Eric Boyd wrote:
> Hi,
>
> re our domain name, lucifer.com, Josh Aaron Bradley <jab13@cornell.edu>
> writes:
> > I realize that it's supposed to be figurative and symbolic and
> > all and that it represents a challenge to traditional Xian thought,
> > but why fight back with "their" terminology?
>
> I would contend that it is OUR terminology. If you go and read about
> lucifer, you discover that he is what we want to be. A challenger of blind
> obedience, an angel who would not submit. What better symbol to personify
> that which we stand for?
>
> Sodom says that lucifer "is not referenced in the Bible at all", but I
> disagree. He is not referenced in the NIV, but he *IS* referenced in the
> KJV. Isaiah chapter 14, verse 12-16. The translators of the NIV staff
> have been cursed and cursed again by the fundamentalists for their
> translation of "the light bringer" as "Morning Star" rather than
> "lucifer". Because, you see, *Jesus* is referred to as the "Morning Star"
> in Revelations, and so the verses where The Lord condemns The Bringer of
> Light now apply, properly, to the man who said "I am the light of the
> world" (John 8:12). I would give much to know how the translators of the
> NIV got away with such an outright slap in the face to all Christians.
> Could it have been on purpose?!?
>
> As a aside, you should check out the Apocrypha, especially the Book of Adam
> and Eve, which gives much more insight into lucifer, and his motivations.

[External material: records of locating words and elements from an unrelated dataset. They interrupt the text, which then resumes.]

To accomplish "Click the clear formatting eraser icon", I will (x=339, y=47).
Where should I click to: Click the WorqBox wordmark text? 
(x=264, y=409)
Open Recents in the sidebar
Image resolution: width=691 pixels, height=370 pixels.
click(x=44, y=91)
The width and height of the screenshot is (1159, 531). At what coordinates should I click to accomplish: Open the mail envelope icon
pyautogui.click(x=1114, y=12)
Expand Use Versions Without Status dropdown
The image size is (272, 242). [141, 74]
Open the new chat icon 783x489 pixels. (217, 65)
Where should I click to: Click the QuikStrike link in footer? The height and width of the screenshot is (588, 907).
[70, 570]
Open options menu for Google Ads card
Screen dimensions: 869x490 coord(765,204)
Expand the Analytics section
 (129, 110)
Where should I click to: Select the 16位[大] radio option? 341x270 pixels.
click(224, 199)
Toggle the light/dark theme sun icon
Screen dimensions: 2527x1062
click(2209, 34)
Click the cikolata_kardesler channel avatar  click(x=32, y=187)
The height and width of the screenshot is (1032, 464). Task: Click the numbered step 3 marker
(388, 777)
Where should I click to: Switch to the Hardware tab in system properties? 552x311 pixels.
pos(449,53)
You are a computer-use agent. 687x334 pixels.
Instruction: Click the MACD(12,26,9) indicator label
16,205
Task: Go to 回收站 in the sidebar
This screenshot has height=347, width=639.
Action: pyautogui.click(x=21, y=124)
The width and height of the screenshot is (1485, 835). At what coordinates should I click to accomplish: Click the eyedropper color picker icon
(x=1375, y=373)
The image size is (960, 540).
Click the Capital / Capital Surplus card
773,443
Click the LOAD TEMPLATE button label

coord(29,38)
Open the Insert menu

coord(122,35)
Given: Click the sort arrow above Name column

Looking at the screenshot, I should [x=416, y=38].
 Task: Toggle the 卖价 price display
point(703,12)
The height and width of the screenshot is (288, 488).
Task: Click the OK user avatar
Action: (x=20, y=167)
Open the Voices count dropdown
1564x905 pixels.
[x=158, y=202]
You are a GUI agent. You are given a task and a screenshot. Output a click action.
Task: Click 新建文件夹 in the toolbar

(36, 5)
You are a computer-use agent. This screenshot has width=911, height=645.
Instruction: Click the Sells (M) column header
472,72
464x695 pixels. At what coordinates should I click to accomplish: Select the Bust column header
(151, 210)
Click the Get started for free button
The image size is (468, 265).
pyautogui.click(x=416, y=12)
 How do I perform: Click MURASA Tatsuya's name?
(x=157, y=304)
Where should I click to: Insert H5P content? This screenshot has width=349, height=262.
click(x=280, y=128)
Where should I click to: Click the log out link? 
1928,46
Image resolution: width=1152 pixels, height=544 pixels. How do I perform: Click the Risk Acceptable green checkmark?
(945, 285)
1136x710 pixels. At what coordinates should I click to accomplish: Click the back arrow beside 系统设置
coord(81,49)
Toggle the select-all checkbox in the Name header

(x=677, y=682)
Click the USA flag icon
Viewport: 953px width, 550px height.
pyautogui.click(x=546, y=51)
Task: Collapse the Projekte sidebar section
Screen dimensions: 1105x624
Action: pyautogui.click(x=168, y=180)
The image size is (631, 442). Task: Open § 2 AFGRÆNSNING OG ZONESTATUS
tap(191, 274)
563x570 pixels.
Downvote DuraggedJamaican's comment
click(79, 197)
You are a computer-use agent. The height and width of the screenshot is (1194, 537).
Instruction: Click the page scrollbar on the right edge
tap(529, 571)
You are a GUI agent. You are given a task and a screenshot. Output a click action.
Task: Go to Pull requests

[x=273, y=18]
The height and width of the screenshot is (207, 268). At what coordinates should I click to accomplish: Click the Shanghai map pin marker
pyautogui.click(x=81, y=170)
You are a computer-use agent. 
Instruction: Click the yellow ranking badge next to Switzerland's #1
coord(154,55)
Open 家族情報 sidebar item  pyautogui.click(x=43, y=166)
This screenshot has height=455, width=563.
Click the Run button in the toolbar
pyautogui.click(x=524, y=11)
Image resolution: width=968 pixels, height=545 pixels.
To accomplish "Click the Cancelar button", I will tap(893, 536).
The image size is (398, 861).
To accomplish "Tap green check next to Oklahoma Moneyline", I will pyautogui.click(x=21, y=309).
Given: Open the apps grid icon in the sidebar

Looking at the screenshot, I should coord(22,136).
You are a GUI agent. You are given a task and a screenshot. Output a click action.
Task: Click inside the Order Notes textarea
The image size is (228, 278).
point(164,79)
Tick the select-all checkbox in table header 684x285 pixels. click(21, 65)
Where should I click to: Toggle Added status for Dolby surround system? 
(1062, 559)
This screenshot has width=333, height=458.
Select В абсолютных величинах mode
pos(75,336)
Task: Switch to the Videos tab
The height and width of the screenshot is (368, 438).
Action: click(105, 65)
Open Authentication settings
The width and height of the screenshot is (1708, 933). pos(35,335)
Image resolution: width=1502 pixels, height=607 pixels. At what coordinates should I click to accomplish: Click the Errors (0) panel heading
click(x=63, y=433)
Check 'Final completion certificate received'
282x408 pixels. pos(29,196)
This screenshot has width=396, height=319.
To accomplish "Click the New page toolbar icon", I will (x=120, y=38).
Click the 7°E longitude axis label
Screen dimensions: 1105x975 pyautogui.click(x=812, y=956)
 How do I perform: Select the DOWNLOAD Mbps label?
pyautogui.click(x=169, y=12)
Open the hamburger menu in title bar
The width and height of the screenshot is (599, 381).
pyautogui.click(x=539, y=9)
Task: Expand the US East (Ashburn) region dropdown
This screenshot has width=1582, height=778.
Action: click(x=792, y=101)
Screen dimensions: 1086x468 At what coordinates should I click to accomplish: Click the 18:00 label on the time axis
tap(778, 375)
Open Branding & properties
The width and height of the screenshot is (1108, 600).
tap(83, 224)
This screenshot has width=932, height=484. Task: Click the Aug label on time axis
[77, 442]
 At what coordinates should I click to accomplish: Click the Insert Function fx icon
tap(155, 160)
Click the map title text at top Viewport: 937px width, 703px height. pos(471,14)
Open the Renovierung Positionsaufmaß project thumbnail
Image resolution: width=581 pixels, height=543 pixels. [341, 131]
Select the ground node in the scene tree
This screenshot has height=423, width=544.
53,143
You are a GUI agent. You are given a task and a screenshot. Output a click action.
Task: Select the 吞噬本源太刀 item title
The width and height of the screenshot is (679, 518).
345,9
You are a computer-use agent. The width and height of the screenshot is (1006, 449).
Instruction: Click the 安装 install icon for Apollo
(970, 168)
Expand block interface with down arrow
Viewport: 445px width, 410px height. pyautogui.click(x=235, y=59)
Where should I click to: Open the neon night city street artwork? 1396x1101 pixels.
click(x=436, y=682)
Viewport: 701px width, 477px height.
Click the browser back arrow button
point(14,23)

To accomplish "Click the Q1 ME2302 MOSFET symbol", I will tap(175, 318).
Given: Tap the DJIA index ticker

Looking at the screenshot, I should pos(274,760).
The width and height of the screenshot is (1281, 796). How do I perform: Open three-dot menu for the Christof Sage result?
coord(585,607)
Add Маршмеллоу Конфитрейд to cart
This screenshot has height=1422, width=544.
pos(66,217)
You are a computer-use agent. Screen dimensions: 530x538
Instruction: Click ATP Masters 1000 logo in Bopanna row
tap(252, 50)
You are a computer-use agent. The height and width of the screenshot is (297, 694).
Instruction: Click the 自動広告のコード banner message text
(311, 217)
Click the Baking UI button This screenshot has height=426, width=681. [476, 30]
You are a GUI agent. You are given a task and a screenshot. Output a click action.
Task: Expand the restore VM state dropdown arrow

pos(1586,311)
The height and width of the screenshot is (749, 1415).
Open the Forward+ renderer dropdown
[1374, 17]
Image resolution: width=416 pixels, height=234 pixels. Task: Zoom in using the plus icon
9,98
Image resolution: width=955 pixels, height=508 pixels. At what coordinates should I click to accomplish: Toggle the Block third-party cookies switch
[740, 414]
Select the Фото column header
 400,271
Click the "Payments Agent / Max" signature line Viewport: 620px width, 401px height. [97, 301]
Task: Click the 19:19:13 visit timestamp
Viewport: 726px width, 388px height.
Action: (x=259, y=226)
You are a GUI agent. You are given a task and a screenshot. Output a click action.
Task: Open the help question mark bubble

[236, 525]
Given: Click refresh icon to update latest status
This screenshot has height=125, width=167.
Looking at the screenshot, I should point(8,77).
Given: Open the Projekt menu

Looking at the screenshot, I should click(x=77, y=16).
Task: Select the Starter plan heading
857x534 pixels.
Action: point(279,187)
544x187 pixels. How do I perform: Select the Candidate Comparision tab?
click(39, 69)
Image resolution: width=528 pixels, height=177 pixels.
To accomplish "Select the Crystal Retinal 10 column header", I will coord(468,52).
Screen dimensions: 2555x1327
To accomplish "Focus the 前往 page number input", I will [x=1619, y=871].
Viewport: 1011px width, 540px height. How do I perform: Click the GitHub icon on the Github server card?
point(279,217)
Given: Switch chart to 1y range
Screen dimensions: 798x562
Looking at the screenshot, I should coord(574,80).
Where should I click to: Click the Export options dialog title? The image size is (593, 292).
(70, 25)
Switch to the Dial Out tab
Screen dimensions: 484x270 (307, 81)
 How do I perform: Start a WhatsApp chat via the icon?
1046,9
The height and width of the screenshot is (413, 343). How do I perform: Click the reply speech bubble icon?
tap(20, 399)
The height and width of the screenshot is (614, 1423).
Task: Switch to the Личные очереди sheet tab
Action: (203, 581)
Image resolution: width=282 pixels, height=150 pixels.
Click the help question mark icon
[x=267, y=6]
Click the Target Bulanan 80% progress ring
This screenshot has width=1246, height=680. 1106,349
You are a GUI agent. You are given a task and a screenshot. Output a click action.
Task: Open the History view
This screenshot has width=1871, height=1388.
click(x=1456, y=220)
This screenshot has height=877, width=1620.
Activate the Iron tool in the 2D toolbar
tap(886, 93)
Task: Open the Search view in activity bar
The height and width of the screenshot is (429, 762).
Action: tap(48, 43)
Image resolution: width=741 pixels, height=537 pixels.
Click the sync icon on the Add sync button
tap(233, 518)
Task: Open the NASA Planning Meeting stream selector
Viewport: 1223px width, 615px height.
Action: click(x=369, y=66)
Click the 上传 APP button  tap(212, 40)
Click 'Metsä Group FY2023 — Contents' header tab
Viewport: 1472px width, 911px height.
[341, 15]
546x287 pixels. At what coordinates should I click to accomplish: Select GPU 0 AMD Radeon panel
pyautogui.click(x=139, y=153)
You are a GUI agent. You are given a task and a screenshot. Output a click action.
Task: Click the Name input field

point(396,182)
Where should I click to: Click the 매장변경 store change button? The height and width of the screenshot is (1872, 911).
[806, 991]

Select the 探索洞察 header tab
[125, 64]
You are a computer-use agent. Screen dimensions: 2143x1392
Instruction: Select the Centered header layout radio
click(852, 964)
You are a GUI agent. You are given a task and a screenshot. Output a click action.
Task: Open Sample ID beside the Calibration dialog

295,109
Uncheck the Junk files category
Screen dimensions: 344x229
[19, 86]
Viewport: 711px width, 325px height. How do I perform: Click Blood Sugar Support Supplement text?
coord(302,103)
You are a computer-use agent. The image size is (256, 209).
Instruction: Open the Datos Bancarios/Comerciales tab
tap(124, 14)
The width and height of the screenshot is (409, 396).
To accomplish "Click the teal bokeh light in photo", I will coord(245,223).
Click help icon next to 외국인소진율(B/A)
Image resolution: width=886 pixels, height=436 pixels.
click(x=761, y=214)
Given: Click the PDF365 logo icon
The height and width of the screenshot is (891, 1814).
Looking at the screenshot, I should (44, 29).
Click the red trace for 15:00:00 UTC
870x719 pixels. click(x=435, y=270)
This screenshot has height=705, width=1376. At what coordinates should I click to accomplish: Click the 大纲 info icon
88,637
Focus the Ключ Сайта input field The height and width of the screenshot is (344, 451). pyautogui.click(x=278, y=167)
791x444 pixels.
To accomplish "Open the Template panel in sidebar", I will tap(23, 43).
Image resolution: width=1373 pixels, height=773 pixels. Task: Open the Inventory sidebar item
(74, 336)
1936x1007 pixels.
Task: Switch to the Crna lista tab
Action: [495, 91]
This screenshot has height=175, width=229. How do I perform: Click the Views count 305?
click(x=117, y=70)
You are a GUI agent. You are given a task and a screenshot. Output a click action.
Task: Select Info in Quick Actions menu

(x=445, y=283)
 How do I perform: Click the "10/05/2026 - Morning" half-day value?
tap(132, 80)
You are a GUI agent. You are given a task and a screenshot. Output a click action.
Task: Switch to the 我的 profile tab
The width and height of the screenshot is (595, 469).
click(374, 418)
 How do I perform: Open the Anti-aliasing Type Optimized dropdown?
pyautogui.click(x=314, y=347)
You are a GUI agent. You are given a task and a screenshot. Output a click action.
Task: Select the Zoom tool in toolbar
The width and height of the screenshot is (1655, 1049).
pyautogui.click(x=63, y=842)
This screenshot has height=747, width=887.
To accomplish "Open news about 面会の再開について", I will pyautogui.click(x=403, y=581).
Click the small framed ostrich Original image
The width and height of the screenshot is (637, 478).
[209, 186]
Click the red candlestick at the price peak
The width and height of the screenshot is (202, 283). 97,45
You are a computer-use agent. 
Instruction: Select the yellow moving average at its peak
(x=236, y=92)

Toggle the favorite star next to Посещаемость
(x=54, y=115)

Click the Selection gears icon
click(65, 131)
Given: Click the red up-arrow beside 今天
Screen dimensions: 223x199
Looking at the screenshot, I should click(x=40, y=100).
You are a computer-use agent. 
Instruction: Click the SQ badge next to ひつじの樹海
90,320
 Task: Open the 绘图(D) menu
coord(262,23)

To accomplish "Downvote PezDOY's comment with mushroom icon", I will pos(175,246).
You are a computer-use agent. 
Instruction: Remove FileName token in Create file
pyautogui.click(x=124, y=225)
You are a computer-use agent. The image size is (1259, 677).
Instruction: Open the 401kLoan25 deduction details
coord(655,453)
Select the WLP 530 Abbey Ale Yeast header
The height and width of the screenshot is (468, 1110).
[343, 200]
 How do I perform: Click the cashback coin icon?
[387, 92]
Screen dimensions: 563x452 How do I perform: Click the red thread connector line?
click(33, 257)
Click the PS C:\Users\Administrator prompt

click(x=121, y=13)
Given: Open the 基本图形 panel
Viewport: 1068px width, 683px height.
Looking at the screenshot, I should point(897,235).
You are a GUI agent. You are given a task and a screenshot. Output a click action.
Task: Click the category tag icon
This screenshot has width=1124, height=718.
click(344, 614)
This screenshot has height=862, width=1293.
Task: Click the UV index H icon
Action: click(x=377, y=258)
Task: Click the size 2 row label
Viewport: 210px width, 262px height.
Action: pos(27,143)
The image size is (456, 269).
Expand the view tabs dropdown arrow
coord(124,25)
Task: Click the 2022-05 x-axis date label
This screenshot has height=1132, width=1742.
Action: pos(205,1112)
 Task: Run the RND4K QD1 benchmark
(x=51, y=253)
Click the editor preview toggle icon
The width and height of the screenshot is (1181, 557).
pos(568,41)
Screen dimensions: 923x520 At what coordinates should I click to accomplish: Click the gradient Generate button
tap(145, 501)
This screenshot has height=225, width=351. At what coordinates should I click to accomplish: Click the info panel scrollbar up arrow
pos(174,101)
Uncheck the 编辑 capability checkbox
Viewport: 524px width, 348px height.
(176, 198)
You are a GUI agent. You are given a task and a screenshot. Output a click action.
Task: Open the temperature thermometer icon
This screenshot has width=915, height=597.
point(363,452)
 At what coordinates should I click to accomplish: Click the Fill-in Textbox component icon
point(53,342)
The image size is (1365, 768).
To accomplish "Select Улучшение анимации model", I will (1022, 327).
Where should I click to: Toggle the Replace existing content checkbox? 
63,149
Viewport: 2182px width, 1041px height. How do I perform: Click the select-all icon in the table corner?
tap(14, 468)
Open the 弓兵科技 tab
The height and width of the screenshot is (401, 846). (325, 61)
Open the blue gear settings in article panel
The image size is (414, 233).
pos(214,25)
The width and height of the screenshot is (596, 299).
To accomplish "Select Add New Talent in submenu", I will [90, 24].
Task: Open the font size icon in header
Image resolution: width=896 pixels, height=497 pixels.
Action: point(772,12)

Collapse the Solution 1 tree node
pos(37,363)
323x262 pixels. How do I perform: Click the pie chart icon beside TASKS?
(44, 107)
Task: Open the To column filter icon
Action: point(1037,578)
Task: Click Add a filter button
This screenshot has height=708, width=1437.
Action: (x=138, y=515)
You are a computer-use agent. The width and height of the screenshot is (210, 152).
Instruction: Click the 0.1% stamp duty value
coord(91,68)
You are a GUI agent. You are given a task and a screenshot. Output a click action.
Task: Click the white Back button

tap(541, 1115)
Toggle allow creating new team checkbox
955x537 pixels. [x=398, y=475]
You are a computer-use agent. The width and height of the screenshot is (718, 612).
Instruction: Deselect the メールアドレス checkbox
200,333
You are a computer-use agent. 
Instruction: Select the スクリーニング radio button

> It's not what I expected to find, and it doesn't really mesh with the rest
> of what I know of lucifer, but hey...
>
> You should be able to find it here:
> http://wesley.nnc.edu/noncanon.htm
>
> > and why name your domain such that every time you tell it to
> > someone you have to explain that we're not really satanists
>
> Check your premises. Are we satanists? Why should we not be? I have
> certainly found nothing in the posts on satanism yet to disagree with. It's
> only the Christians who think that being a satanist is a bad thing.
>
> > what do a bunch of atheists/agnostics want with the name
> > lucifer anyway?
>
> We want to show the world that we are willing to stand our ground, to draw
> the line and say: there are things that even a god cannot make one do.
>
> The story of lucifer makes it clear that the power of man is "that
> everything can be taken from a man but one thing: the last of the human
> freedoms – to choose one’s attitude in any given set of circumstances, to
> choose one’s own way." -- Man’s Search for Meaning: an introduction to
> logotherapy by Viktor E. Frankl (pg. 65)
>
> "God" may have been able to cast lucifer out of heaven for his "sins", but
> God was *not* able to take away lucifer's last freedom -- the freedom to
> say "better to rule in hell than to serve in heaven!"
>
> (and for those who haven't read it, I highly recommend Frankl's book, as
> well as Rand's Atlas Shrugged, which I am just reading now)
>
> > we should give people a chance to see what we're about
> > rather than scaring them away before giving us a chance.
>
> If we are *not* about The Bringer of Light, then what *are* we about? If
> we are unwilling to challenge the dominant paradigm, then what is our
> purpose? I, for one, think that those who are scared away by the domain
> name would not have been valuable members anyway.